▶ [ACTION ITEM]: In the entries that follow, how many lines contain "dimensions"? Answer with the number only.

▶ [EXCERPTED RECORDS]:
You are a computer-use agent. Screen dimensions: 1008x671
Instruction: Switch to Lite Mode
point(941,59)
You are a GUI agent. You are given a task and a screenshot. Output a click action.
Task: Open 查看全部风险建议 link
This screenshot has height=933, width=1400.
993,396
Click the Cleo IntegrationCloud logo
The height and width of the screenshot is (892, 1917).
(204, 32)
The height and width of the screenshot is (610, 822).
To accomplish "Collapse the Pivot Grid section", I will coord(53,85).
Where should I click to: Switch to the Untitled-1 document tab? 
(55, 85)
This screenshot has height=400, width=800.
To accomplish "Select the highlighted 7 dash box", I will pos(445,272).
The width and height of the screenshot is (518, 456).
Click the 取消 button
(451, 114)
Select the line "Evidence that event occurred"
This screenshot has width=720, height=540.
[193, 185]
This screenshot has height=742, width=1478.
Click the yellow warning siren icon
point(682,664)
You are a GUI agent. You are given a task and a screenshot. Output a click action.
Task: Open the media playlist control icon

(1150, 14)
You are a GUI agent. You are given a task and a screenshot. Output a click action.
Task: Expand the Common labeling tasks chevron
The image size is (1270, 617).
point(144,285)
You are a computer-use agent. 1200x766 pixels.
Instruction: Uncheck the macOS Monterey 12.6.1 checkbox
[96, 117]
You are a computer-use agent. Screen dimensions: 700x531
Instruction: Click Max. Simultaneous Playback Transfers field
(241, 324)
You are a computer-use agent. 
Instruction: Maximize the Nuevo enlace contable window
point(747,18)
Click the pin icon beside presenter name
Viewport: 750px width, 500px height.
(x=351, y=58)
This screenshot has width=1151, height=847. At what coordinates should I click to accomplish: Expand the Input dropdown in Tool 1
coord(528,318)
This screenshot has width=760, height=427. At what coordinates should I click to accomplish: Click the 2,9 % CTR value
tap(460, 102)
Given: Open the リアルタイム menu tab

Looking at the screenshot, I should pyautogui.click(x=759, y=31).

▶ [WRITTEN RESPONSE]: 2